EXTRACT
··········

The Iowa Department of Public Health’s (IDPH) annual HIV Surveillance Report for 2015 finds there were 124 new HIV diagnoses last year, an increase of 27 percent from the 98 cases reported in 2014. “This increase marks a return to the levels we saw in 2013, and is a reversal from the drop in cases from 2013 to 2014,” said IDPH HIV/AIDS Surveillance coordinator Jerry Harms.
The reason for the increase in diagnoses is unclear; however, 2014 was the first year of full implementation of the Affordable Care Act (ACA) and it is possible fewer tests were performed that year because providers were dealing with the influx of new patients. In 2015, providers may have been more prepared for the increase in patients, and were more likely to perform testing. More detailed analyses indicate the largest decreases in 2014 and increases in 2015 occurred in private physician offices, hospital-based clinics, and community health centers (compared to public test sites, correctional settings, and blood banks).

··········

THE DATA
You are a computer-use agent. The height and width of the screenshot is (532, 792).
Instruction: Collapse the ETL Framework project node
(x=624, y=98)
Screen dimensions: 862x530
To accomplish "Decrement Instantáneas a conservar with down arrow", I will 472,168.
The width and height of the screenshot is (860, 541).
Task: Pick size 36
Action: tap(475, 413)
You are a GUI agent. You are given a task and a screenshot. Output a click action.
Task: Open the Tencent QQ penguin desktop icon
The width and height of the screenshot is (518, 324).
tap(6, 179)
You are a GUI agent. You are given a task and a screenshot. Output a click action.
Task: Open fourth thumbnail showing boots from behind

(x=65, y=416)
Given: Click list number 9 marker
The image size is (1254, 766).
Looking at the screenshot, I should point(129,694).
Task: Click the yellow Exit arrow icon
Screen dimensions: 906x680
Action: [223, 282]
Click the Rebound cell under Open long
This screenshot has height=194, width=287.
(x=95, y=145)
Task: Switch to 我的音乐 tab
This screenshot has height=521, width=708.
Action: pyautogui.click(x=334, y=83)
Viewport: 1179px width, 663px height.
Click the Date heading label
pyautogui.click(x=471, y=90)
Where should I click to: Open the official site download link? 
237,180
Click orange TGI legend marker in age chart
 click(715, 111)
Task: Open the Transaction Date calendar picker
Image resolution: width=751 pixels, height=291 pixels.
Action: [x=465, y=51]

··········

EXPLORE THE MATERIAL
A. In the text on Iowa's HIV diagnoses, how many new HIV cases were reported in 2014?
B. Rewrite the part of the Iowa HIV text that begins at the words "The Iowa Department" and ends after "coordinator Jerry Harms.", swapping "annual" for "yearly".
C. Continue the text on Iowa's HIV diagnoses from its last sentence.

RESULTS IN ORDER
A. 98 cases.

B.
The Iowa Department of Public Health’s (IDPH) yearly HIV Surveillance Report for 2015 finds there were 124 new HIV diagnoses last year, an increase of 27 percent from the 98 cases reported in 2014. “This increase marks a return to the levels we saw in 2013, and is a reversal from the drop in cases from 2013 to 2014,” said IDPH HIV/AIDS Surveillance coordinator Jerry Harms.

C.
Established nationally in 2013, the HIV Care Continuum Initiative focuses on linking newly diagnosed individuals to care, retaining them in care, and increasing the proportion of HIV-diagnosed individuals whose viral load (the amount of virus in their blood) is effectively suppressed. Studies have shown viral suppression improves individual health outcomes and may reduce the likelihood of transmitting HIV by up to 96 percent. Of the 2,367 diagnosed persons (both in and out of care) in Iowa, 76 percent were virally suppressed. Nationally, an estimated 42 percent of persons diagnosed with HIV (both in and out of care) had attained viral suppression, so Iowa does very well by comparison.
The number of deaths among HIV-infected persons diagnosed in Iowa continues to decrease since peaking at 103 deaths in 1995. Since 2000, the number of deaths has fluctuated from a low of 20 to a high of 44. Preliminary data indicate 20 HIV or AIDS-related Iowa deaths in 2015.